また、高齢者自身も、自らの老後を考え、必要な備えをしておくことが重要です。日頃から健康管理に気を付け、社会とのつながりを保つよう心がけましょう。一人ひとりができることから始め、支え合いの輪を広げていくことが、誰もが安心して暮らせる地域づくりにつながるはずです。
高齢化の進展に伴い、独居高齢者の増加は今後も続くと予想されます。一人暮らしの高齢者が、住み慣れた地域で安心して暮らし続けるためには、行政や地域住民、関係機関が連携し、きめ細やかな支援を提供していくことが不可欠です。

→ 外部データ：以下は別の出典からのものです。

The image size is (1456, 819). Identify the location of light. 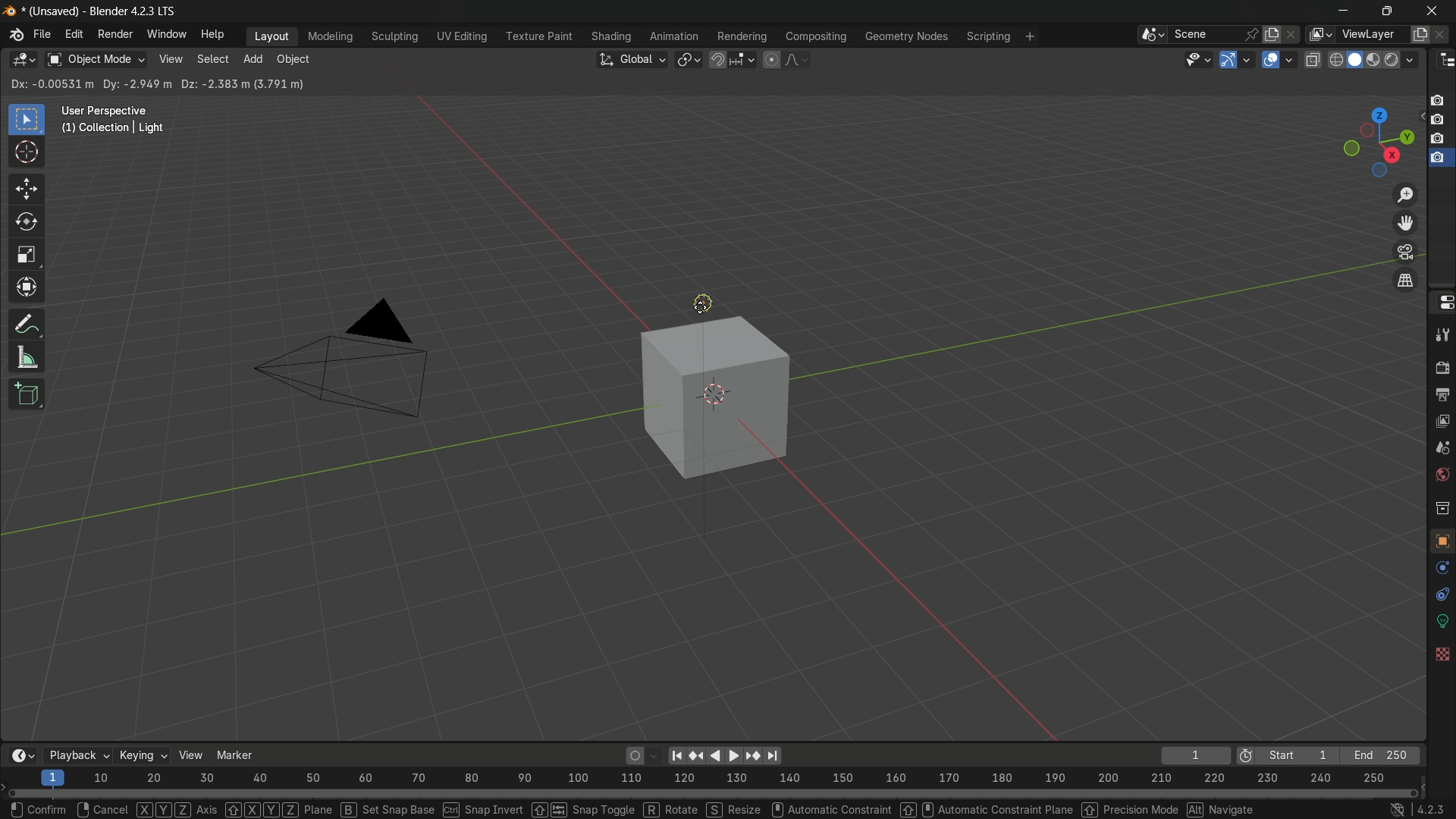
(711, 299).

地域包括ケアシステムの理念を実現するためにも、独居高齢者の問題を社会全体で受け止め、支え合いの体制を構築していく必要があります。行政による公的サービスの拡充、地域の支え合いネットワークの強化、高齢者の社会参加の促進など、多様な取り組みを進めることが求められます。
同時に、一人ひとりが高齢者の孤立問題を他人事ではなく、自分事として捉えることも大切です。近所に一人暮らしの高齢者がいれば、ちょっとした声かけや見守りを心がけるなど、できることから始めてみましょう。支え合いの輪を広げることで、誰もが安心して暮らせる地域社会に近づくはずです。
独居高齢者の抱える課題は決して簡単には解決できません。しかし、社会が一丸となって取り組むことで、一人ひとりが尊厳を持って暮らせる社会の実現につながるはずです。高齢者の孤立問題を自分事として捉え、できることから行動を起こしていきましょう。